What the task asks:
From the data below, tally each line that has "computer" in it, then give that tally without comment.

Task inputs:
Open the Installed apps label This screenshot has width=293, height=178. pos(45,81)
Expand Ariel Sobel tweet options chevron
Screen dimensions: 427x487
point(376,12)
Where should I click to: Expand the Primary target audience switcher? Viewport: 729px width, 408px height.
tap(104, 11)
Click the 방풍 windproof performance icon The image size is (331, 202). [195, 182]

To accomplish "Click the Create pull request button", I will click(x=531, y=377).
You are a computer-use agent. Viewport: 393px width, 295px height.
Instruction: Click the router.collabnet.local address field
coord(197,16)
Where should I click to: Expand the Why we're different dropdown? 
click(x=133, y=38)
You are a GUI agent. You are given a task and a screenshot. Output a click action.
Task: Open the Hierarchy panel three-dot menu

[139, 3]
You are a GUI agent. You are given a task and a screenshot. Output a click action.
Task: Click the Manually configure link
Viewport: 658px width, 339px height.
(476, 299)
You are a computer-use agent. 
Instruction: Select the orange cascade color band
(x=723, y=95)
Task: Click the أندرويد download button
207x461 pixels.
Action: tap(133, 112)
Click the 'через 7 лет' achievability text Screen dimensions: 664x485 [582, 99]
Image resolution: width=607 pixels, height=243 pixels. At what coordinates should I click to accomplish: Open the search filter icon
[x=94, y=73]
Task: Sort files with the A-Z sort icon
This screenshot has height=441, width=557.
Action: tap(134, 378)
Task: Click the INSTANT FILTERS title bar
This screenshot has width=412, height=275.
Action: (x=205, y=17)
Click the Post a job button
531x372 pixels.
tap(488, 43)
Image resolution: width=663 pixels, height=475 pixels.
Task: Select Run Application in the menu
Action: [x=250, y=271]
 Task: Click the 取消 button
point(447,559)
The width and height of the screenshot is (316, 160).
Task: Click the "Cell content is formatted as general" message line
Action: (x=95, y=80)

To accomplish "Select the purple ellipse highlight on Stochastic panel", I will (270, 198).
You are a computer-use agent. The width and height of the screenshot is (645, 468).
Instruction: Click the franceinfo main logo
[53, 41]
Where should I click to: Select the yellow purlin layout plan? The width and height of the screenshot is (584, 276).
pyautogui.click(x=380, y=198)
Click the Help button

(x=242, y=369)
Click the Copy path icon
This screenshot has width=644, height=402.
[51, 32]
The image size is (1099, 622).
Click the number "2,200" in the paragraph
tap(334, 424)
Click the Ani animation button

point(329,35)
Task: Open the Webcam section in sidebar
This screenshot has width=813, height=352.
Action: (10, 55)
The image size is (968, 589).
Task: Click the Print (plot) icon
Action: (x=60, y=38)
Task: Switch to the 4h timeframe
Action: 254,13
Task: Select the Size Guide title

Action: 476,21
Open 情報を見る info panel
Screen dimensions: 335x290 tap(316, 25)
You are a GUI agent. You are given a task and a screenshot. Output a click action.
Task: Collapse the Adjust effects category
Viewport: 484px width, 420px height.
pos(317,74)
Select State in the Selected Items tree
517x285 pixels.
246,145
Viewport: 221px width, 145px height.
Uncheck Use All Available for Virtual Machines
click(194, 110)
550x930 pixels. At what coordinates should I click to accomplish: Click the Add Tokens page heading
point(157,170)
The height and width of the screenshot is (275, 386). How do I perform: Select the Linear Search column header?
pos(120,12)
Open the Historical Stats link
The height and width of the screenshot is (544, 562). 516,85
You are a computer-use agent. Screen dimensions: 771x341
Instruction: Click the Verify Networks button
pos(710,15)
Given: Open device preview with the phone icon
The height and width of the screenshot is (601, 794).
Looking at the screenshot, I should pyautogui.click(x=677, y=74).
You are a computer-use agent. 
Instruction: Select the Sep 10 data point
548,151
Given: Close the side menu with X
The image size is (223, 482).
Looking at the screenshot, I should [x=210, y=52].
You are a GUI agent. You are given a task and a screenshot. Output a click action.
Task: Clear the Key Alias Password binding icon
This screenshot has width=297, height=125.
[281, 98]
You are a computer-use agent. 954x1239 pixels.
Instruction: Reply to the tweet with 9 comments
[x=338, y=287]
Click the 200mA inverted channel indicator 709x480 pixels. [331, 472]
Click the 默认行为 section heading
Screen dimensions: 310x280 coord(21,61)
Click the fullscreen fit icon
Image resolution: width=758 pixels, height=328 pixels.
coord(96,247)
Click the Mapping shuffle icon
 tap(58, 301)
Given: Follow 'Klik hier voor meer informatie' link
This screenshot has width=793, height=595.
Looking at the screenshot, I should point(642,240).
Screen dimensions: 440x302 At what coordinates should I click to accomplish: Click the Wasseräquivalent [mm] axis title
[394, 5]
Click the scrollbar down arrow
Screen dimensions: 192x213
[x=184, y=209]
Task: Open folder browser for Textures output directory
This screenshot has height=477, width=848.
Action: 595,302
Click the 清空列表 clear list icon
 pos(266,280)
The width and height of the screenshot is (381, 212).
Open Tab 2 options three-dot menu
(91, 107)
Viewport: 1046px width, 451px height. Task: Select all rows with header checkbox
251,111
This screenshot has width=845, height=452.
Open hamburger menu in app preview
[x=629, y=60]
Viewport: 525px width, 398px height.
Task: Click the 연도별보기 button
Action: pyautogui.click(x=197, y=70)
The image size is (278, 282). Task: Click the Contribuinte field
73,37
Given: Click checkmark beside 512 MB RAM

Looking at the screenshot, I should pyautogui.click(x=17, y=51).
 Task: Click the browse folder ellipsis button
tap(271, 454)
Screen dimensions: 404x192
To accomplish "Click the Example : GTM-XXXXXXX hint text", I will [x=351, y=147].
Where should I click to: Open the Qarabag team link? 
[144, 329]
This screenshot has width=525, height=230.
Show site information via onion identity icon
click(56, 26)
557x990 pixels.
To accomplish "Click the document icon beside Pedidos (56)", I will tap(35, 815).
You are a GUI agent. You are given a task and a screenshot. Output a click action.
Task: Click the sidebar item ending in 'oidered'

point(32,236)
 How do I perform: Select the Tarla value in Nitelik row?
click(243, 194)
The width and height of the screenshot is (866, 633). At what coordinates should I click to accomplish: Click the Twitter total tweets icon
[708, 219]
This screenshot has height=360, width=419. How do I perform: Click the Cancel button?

Written answer:
6